# Extracted text:
This time …It’s Paranoia!!!!

Things are pretty much the same here today. The leg is still swollen and sore and movement is getting a tiny bit better by the day. My Nan has been to visit today and brought me Grapes and Cookies which is always nice!!(Thank you Nan!)

Last night however, was a little different. Pippa Slept in the spare room because she is not sleeping well next to me (she is scared of clonking me one in her sleep…wouldn’t be the first time!!) and I wake her up every time I need the toilet, or need to take more pain meds etc.

Pippa went to bed before me as she was shattered so when I went up, she was already asleep in the spare room. She had laid out the bed for me, got my water and pills ready and even put my pilllow that I use between my legs (I have to use it to stop me crossing my legs in my sleep) within reaching distance! As I got into bed though, I felt an eerie feeling of paranoia come over me… this horrible feeling that something either wasn’t right or was going to happen.

I laid in bed for about half an hour not able to sleep due to this feeling until I eventually fell into a light wary sleep. I woke up again about 1 hour later with the feeling still there, and an even more pressing one in my bladder. I got up to go to the toilet as quietly as I could, trying not to wake up Pippa who was sleeping next to me (she wasn’t…. I’d just forgotten she was in the other room!). On the way to the toilet I found myself looking behind doors and into shadows, like I was expecting someone, or something to be there…

I went back to bed and struggled to get back to sleep. and when I woke up this morning, the feeling was gone and everything was peachy!

# Listed records:
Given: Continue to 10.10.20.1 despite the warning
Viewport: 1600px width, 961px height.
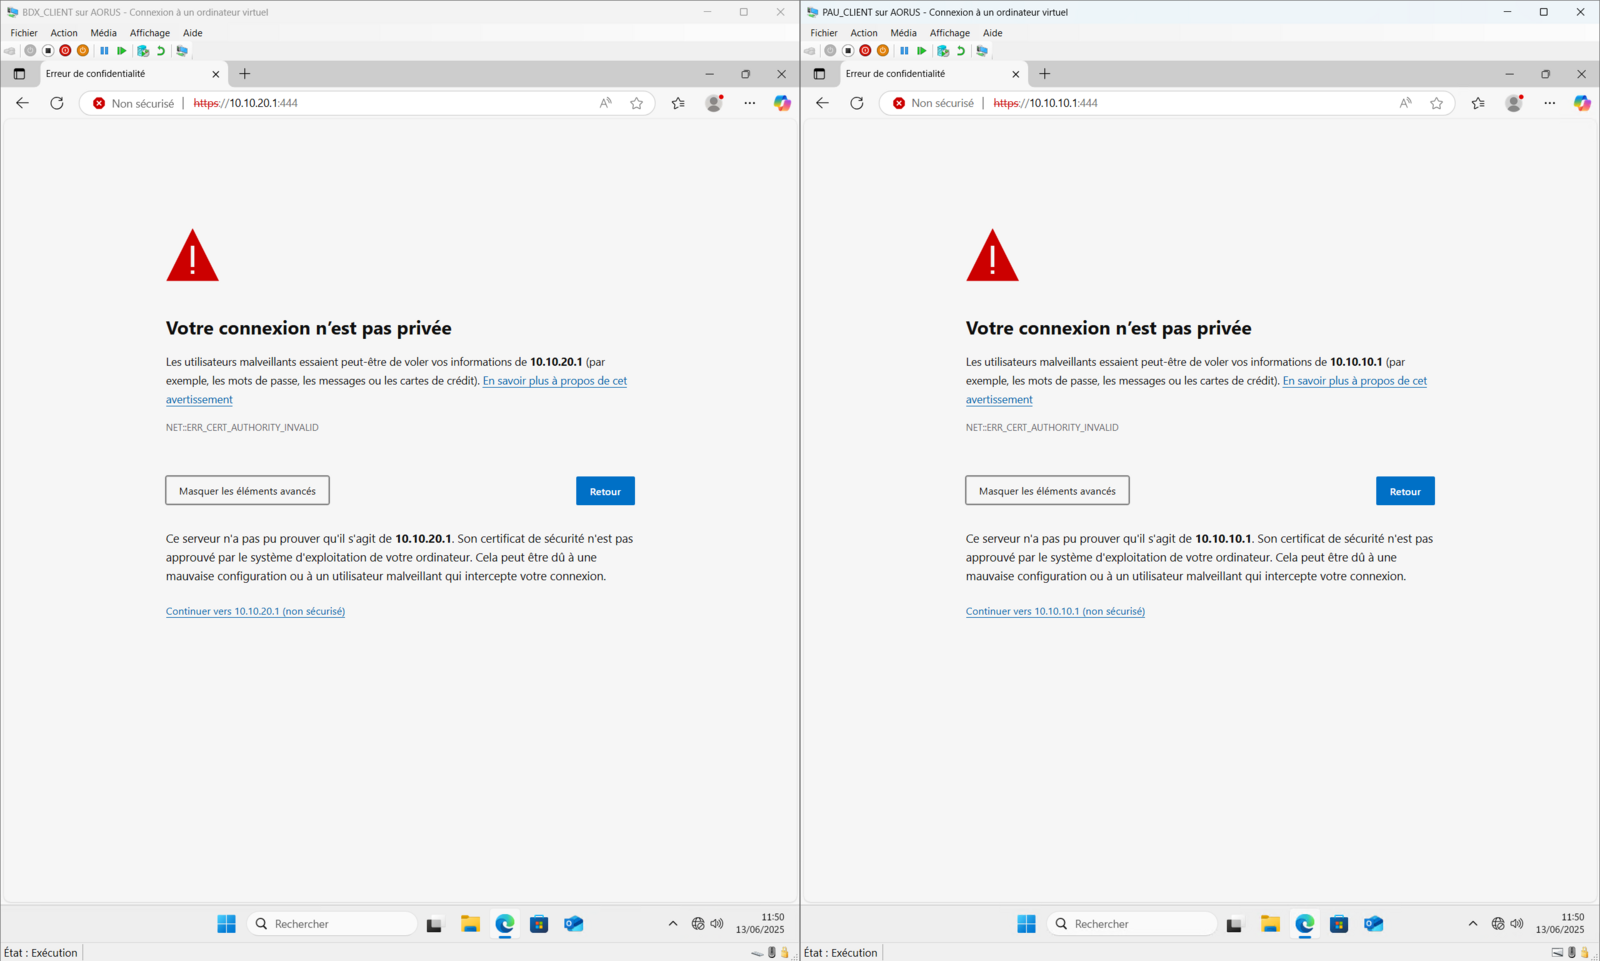Looking at the screenshot, I should 255,611.
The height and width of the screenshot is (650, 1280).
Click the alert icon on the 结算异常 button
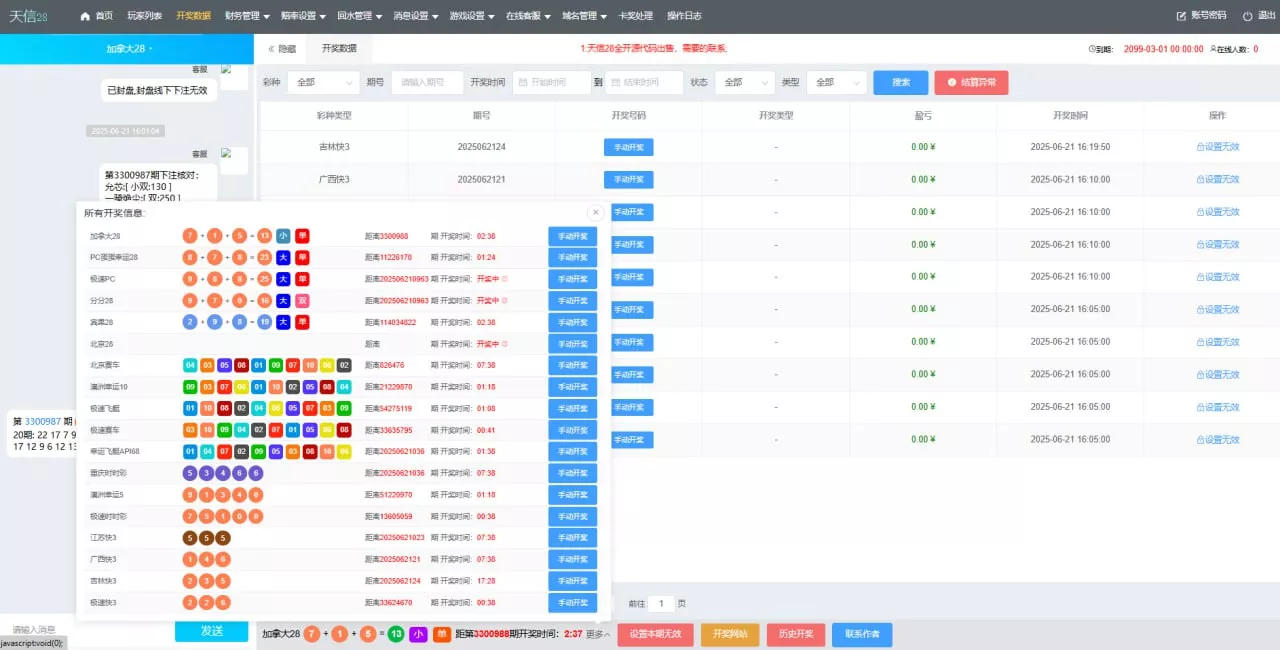950,83
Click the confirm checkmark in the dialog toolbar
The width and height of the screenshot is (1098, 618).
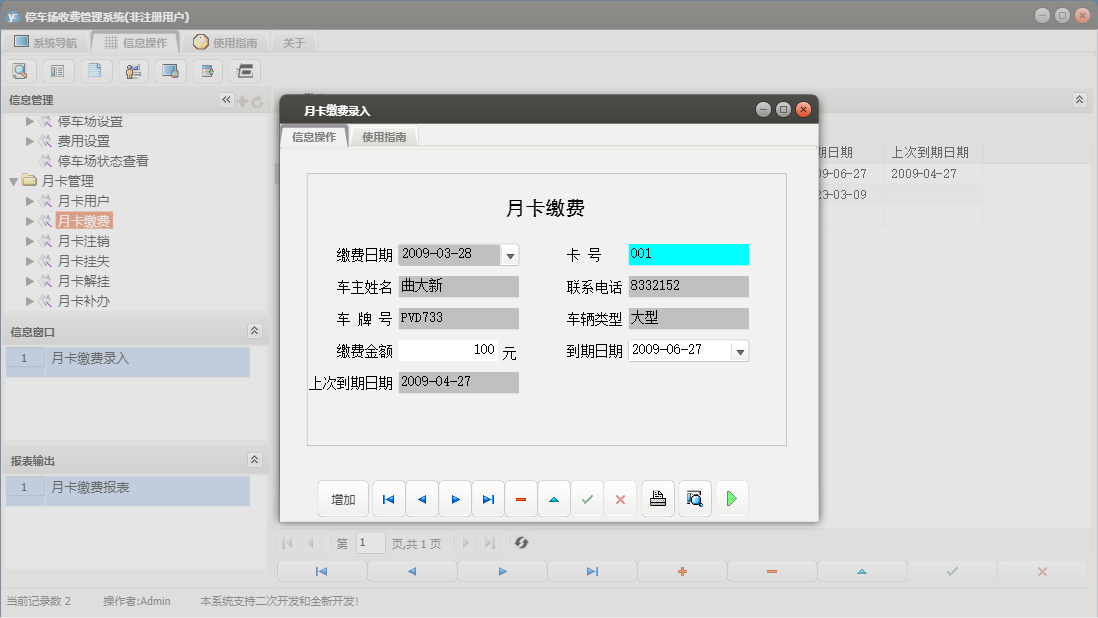pyautogui.click(x=587, y=498)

# What this exercise asks:
1/ In the blog post about the night of paranoia, list the things Pippa prepared for the narrator before going to bed.
2/ Continue the blog post about the night of paranoia after its last sentence.
The data plays no part in what comes next.

# Answers to the exercise:
1/
- The bed (laid out)
- Water
- Pills
- The pillow used between the legs (placed within reach)

2/
I don’t know why this happened, and I’m definitely not normally a paranoid person…Again all I can think to put this down to, might be the medication that I am on… I have lowered my Morphine use and am using a different brand of Dihydrocodine (my original prescription ran out) so maybe that is it….

Has anyone else experienced the things I have so far due to meds? Vivid dreams, Nightmares, Paranoia? Or could this all just becoincidental or just my minds way of dealing with it all?….. Whatever it is, Ill be glad when it all stops and I can get a regular nights sleep!

One thought on “This time …It’s Paranoia!!!!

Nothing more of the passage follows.